● Rumusan Soal
Sebutkan semua nama orang yang muncul dalam berita tentang Grebeg Suro 2016.
#### Kutipan Teks ####
GREBEG SURO 2016 : PKL Alun-Alun Boikot Berjualan di Grebeg Suro, Ini Alasannya

GREBEG SURO 2016 : PKL Alun-Alun Boikot Berjualan di Grebeg Suro, Ini Alasannya Bupati Ponorogo, Ipong Muchlissoni, menerima piala presiden bergilir Festival Nasional Reog Ponorogo dari juara pertama pada gelaran tahun 2015, Minggu (25/9/2016). (Abdul Jalil/JIBI/Madiunpos.com)

    Grebeg Suro 2016, kemegahan agenda tahunan itu tidak berbanding lurus dengan nasib pedagang kecil.

    Madiunpos.com, PONOROGO — Kemegahan dan kemeriahan agenda tahunan Grebeg Suro 2016 tidak berbanding lurus dengan kesejahteraan pedagang kaki lima (PKL) yang biasanya berjualan di Alun-alun Ponoroog. Sejumlah PKL memutuskan untuk tidak berjualan di agenda tahunan itu karena biaya yang dibebankan untuk sewa tempat berjualan di lokasi Grebeg Suro terlalu mahal.

    Pantauan Madiunpos.com di Alun-alun Ponorogo, Kamis (29/9/2016) malam, tidak ada PKL yang berjualan di arena Grebeg Suro. Puluhan stan yang ada di dalam arena hanya diisi oleh dinas dan beberapa industri rumahan dari Ponorogo. Seluruh arena dipagari dengan pagar besi setinggi satu meter. Puluhan pedagang hanya berjualan saat malam hari, mereka membuka dasaran dagangan di sepanjang trotoar alun-alun.

    Salah satu pedagang jajanan pentol, Agus, mengatakan sangat kecewa dengan penyelenggaraan Grebeg Suro 2016. Grebeg Suro tahun ini tidak memberikan kesempatan bagi pedagang kecil untuk berpartisipasi untuk memeriahkan agenda tahunan Kabupaten Ponorogo itu.

    Padahal tahun-tahun sebelumnya, kata dia, pedagang kecil selalu mendapatkan ruang di Grebeg Suro untuk berjualan. Pada Grebeg Suro tahun ini memberikan tempat bagi pedagang, namun dengan biaya sewa yang dianggap mencekik pedagang kecil yaitu Rp1 juta untuk selama pelaksanaan Grebeg Suro yang hanya sepekan.

    Dia menganggap uang sewa Rp1 juta itu terlalu mahal dan tidak sesuai dengan pendapatan pedagang yang tidak tentu. Untuk itu, seluruh pedagang alun-alun memutuskan untuk tidak ikut berpartisipasi dengan menyewa tempat di arena Grebeg Suro.
#### Baris Data ####
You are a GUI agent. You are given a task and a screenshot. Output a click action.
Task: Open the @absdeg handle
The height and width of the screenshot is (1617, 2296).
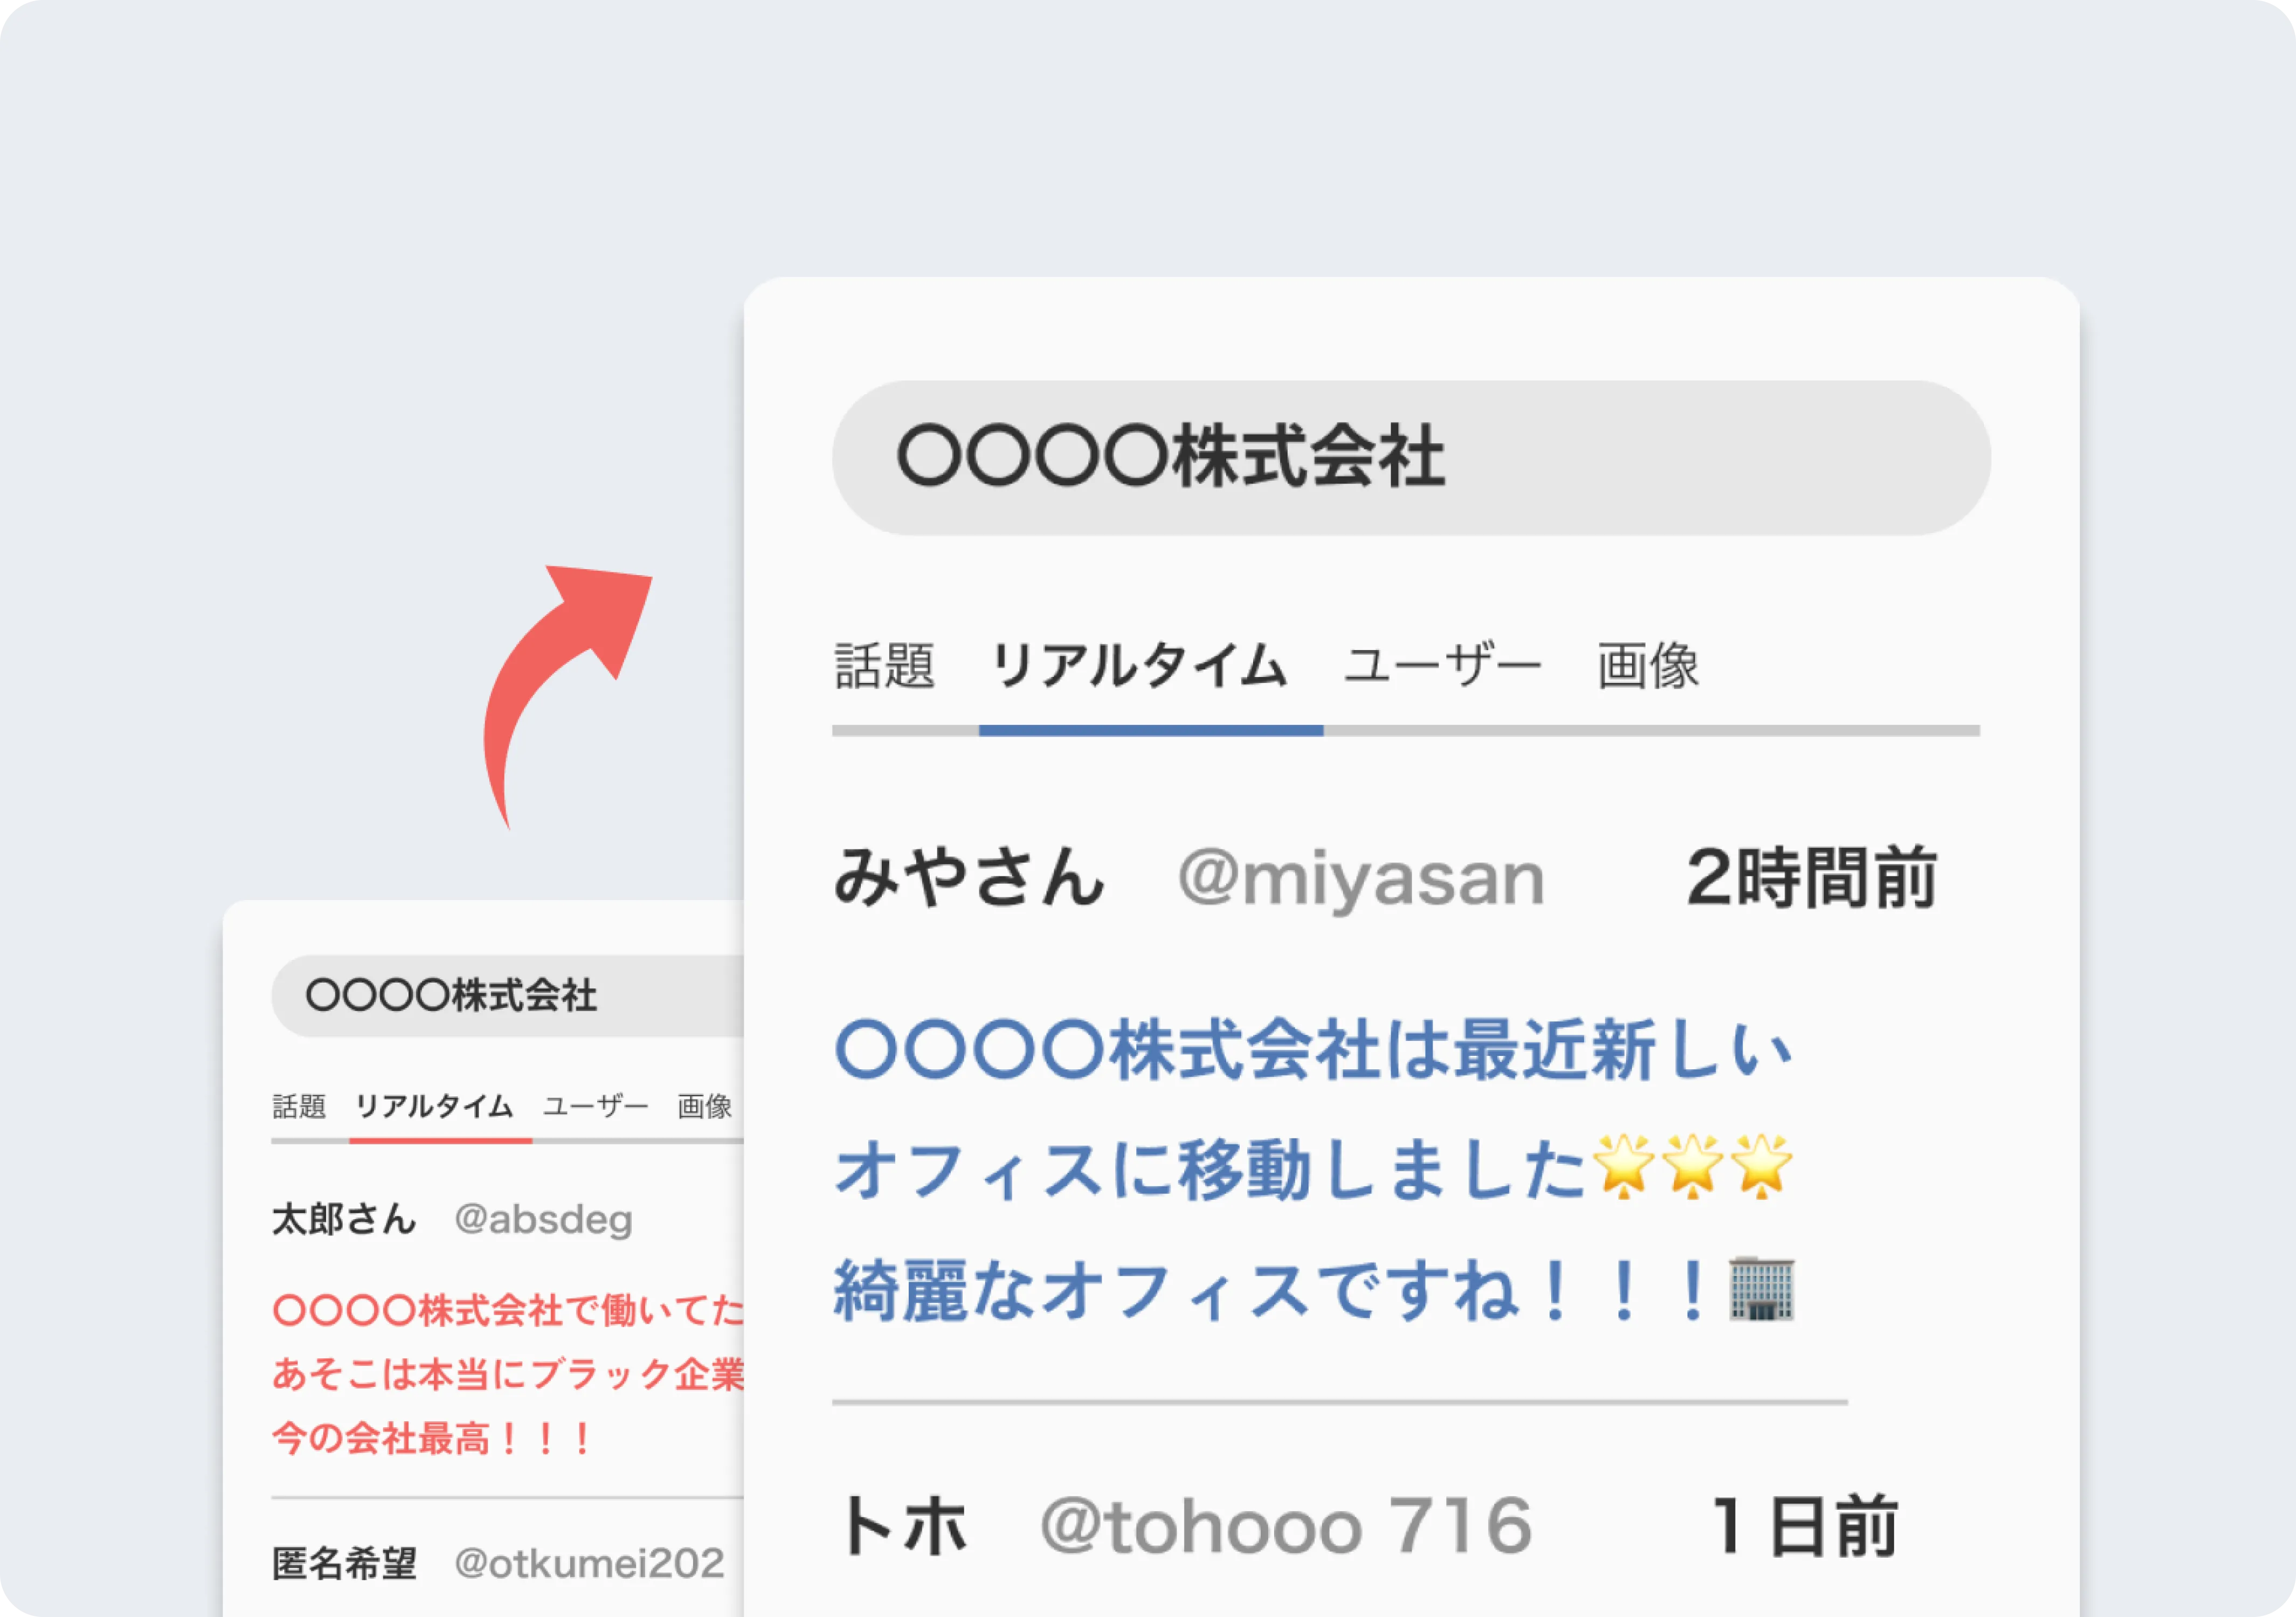coord(543,1220)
####
● Hasil Pengerjaan
Ipong Muchlissoni, Abdul Jalil, dan Agus.